→ **EXTRAIT DU DOCUMENT**
+--

Une magistrate indiquait, dans un message publié sur l’excellent site de mon excellent confrère Eolas (http://www.maitre-eolas.fr/, pour les quelques personnes qui reviendraient de l’Espace et n’auraient pas encore fréquenté ses pages), qu’à force d’habitude, les magistrats devenaient capables d’écouter une plaidoirie et de faire autre chose en même temps, à l’audience… (Il est vrai qu’il s’agissait d’une réponse à un jeune avocat découragé du pénal…).
Les mutants, peut-être, et c’est une profession où il en existe beaucoup.
Mais sinon, non, je ne pense pas que ce soit vrai.
A l’audience, donc, tout récemment, je m’égosille à démontrer, depuis déjà trois ou quatre minutes, que la personne que je défends n’a en réalité détourné aucuns fonds, et que les dépenses effectuées sur le compte de l’association dont il était salarié au moment des faits l’ont aussi été pour le compte de cette association : aucun profit personnel, aucun dol pénal, relaxe.
A – l’unique – décharge de la Présidente, je suis très énervé par les poursuites, qui obligent mon client à comparaître à un banc d’infamie qu’il n’aurait jamais dû connaître, tout sauf un délinquant, ainsi que par les réquisitions (trois minutes pour conclure que puisque des chèques ont été émis sans autorisation, le délit est constitué, peu important l’intention !! Texto ! J’ai un peu répondu, je ne vous l’cache pas !!!), et suis donc parti le ton un poil trop haut et un peu trop fort, mais enfin rien d’inaudible je vous assure, et beaucoup de choses à plaider notamment parce que je produis beaucoup de pièces qui ne figuraient pas à la procédure.
Quatre minutes donc, et voilà que ma Présidente et ses deux assesseurs entament un conciliabule, en se penchant les uns vers l’autre.

+--

→ **EXTRAITS DE DONNÉES**
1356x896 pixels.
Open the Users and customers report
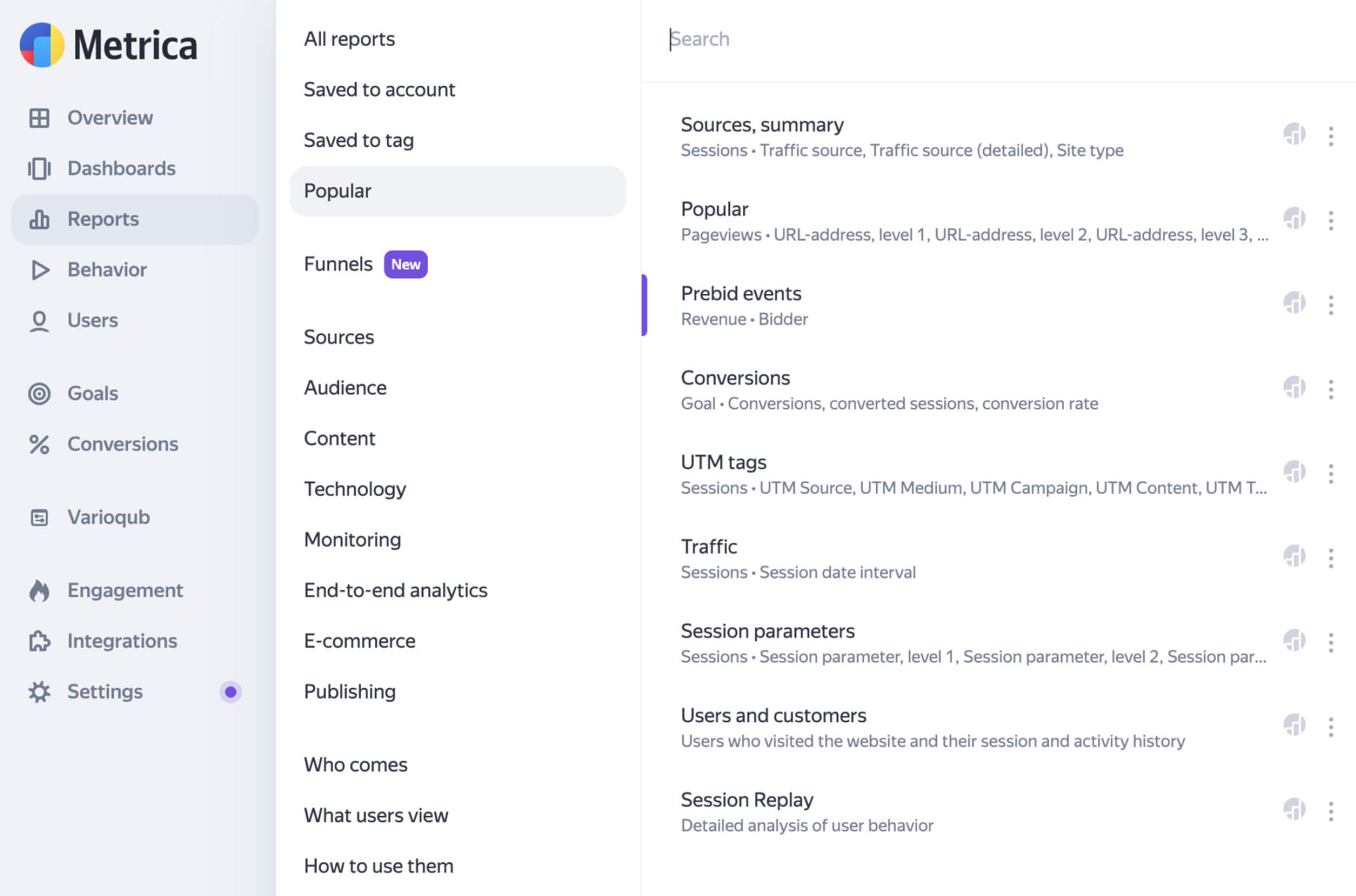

+--

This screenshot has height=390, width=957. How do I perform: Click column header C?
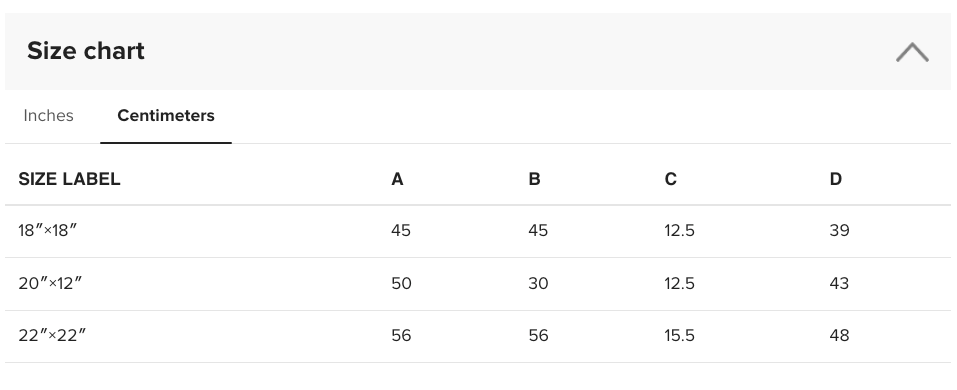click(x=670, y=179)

+--

→ **SÉRIE D'EXERCICES**
1. D'après l'extrait, pourquoi l'avocat avait-il beaucoup de choses à plaider ? Répondez en une à trois phrases.
2. Relevez dans l'extrait tout le passage qui va de « A l’audience, donc, tout » jusqu'à « dol pénal, relaxe. ».

→ **CORRIGÉ**
1. L'avocat avait beaucoup de choses à plaider notamment parce qu'il produisait de nombreuses pièces qui ne figuraient pas à la procédure.

2.
A l’audience, donc, tout récemment, je m’égosille à démontrer, depuis déjà trois ou quatre minutes, que la personne que je défends n’a en réalité détourné aucuns fonds, et que les dépenses effectuées sur le compte de l’association dont il était salarié au moment des faits l’ont aussi été pour le compte de cette association : aucun profit personnel, aucun dol pénal, relaxe.